The year was 1975, and my friends and I had been invited to go waterskiing at Lake Berryessa by my older brother, Scott, and a couple of his friends. A few weeks prior they had taken us to St. Helena’s little movie theater to watch the movie “Jaws.” The movie had been traumatic but exciting.

After arriving at the lake, we got into the boat and motored out from the dock. The sun was high in the sky and beat down on our unprotected skin. The smell of musty algae from the lake swirled around us as we headed for deeper water. Todd estimated the depth of the lake to be thousands of feet. The engine stopped when we were about 100 yards from shore. I don’t remember any adult supervision. It was the mid-1970s after all, and we were all living in uncharted territory.
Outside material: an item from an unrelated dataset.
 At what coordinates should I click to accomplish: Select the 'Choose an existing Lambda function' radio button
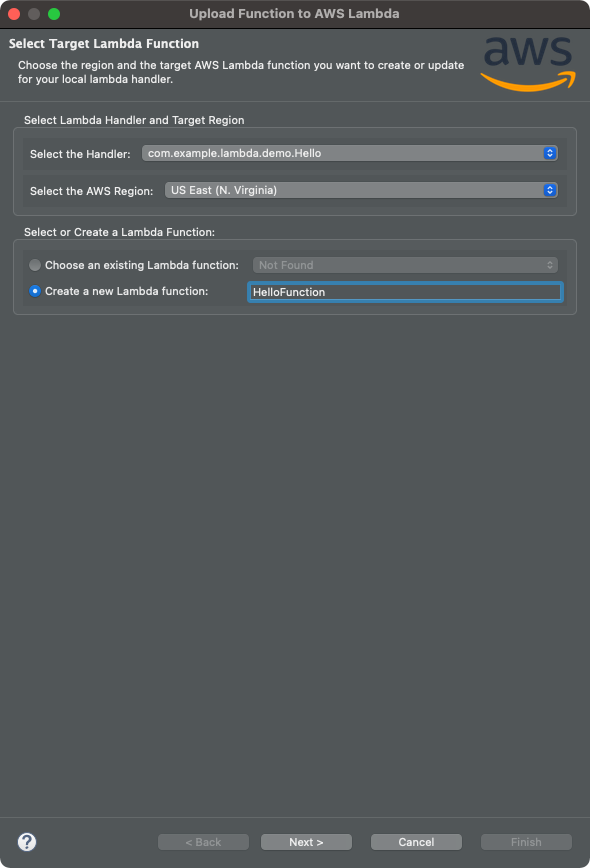coord(35,265)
Scott provided instructions as I sat on the back of the boat. I had on a swimming suit and no life jacket, and a pair of old water skis that had been thrust into my hands.

“Just float in the water with your skis pointing up. Then you give the thumbs-up signal and we gun the boat. All you do is hang on to the rope and we pull you along. It’s easy. It’s fun.”

“OK. Get into the water,” his friend Doug said as he pushed me into the cold, murky liquid.

I was floating in brown, muddy water. A stick floated by.

“Hey, I’ve heard that some sharks can swim into freshwater lakes,” Doug called to me from the boat. “It happened in Boston.”

“Yeah, I heard that, too,” my brother yelled, hands cupped to ensure that I received this critical new information.

I was floating in the middle of the lake, my feet strapped to ancient water skis, my hands grasping my lifeline rope to the boat. All I could picture was the movie poster for “Jaws,” with a huge monster shark eagerly swimming up from the depths to consume an unaware swimmer above. My heart started to pound. Under me I was convinced that I felt the water surge as if something large was swimming below me down in the impenetrable depths.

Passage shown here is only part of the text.